Welcoming travelers and tourists is done by people, so when I walk around I always try to talk to the locals and get involved in their stories. And I have never been disappointed!
So, when I went to Ciciliano for the Town Ambassador project with Alessia Pieretti, councilor of the Metropolitan Area of Rome, I went into all the shops in the historic center there is only Roberto de Luca's butcher shop (read also) and then I asked the mayor Massimiliano Calore to show me where to eat.
“In the historic center you can experience Roman-Argentine-Neapolitan music and cuisine. Tamurriata and fettuccine”, Massimiliano tells me. It intrigues me a lot, also because when some friends from abroad come to visit me I always take them to the Taverna del Barone in Fumone, where the waiters play the accordion and sing. Sure success, who knows if I have an alternative in the Aniene Valley!
A few steps from the historic center, just below the church of Santa Liberata, run by Lebanese monks of the Maronite order, I see the beautiful stone building of 'Grano in mano' while in the background the imposing beauty of the Theodoli castle observes us.
We are welcomed by Lorenzo de Girolamo and Mariana Carolina Scigliano, he is Neapolitan, and she is Argentinian. A flag of Argentina but above all an exhibition of author paintings and two great works whose technique I cannot define.
“They are works created with photosynthetic plaster, the first with a negative and the second directly with sunlight“, Lorenzo tells me proudly. “My family in Naples had been taking art photographs for generations, then digital photography arrived and my father went into crisis. So, I decided to try to give another life to analogical techniques and this is the result.
We'll take care of the lunch, we'll let you taste the fusilli made in the scialatielli’ way, handmade fusilli but with the dough of scialatielli.
In the meantime, a little music to warm up the room”.
And Lorenzo takes the tammorra (for the uninitiated it is a large Neapolitan drum with a leather membrane) and beats a tamurriata, while Mariana begins to dance.
They met this way, and have never left each other. Destiny brought them to Ciciliano and they opened this place basically during the COVID. But they are welcoming and amazing people.
First comes an appetizer with fried bread and Argentine white wine, and then this delight of a fusillone along with a meat sauce. But let's go back for a moment to tell what is particular about the dough of scialatielli, which are the typical pasta of the Amalfi coast.

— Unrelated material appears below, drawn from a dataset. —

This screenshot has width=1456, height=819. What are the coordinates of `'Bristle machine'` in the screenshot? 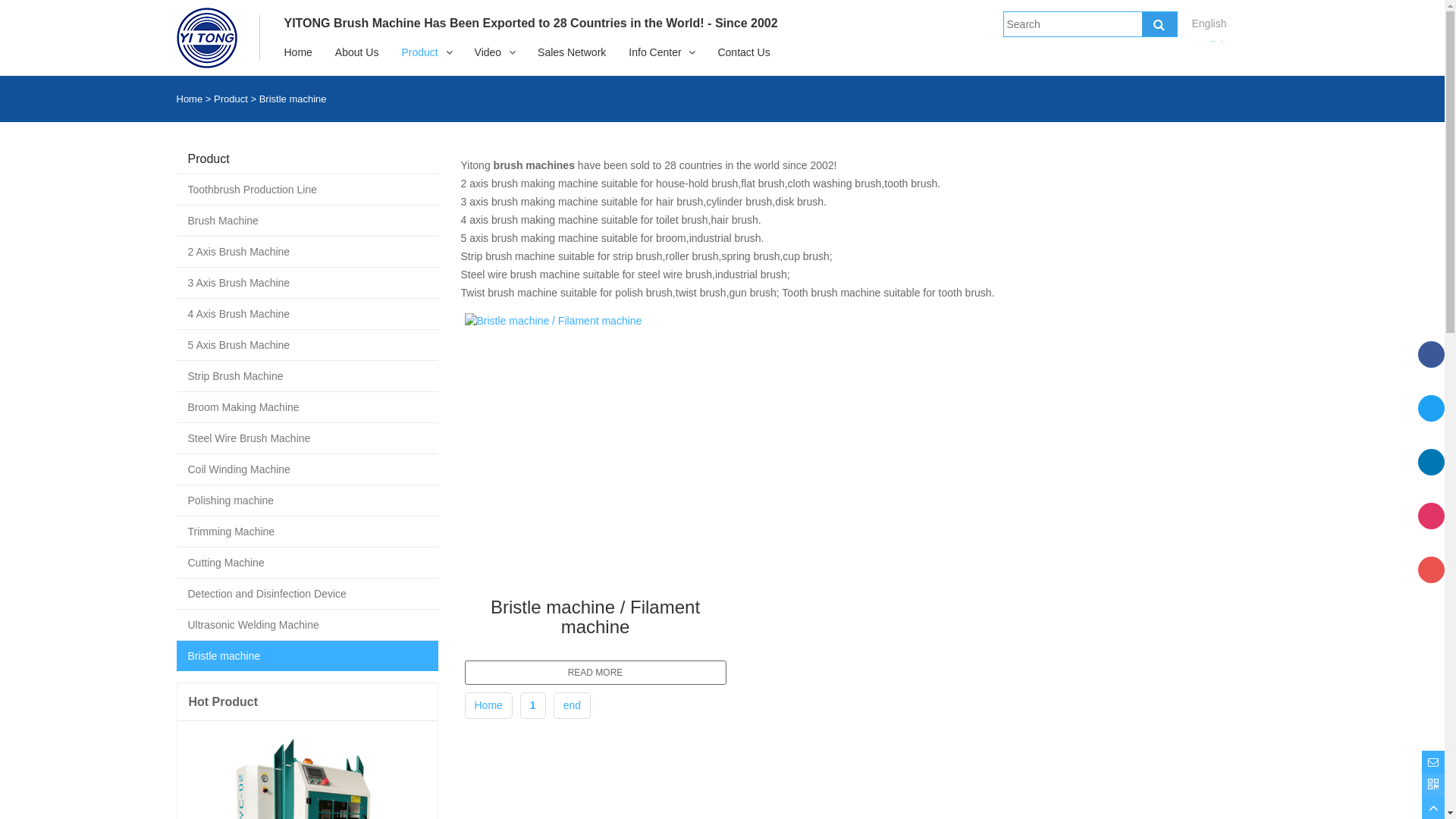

The history of scialatielli is quite recent and they were invented in 1978 by Enrico Cosentino who mixed durum wheat semolina with an egg, pecorino (or Parmesan), milk and a little EVO oil.
In a few years they have become an emblem of Naples and their delicacy is a surprise for the palate.
I leave with a promise, if they organize Lebanese dinners with the help of the monks and other inhabitants of Ciciliano of Lebanese origins, I will definitely come back. And if there is also an organ concert by Francesco de Luca, then they will have totally conquered me!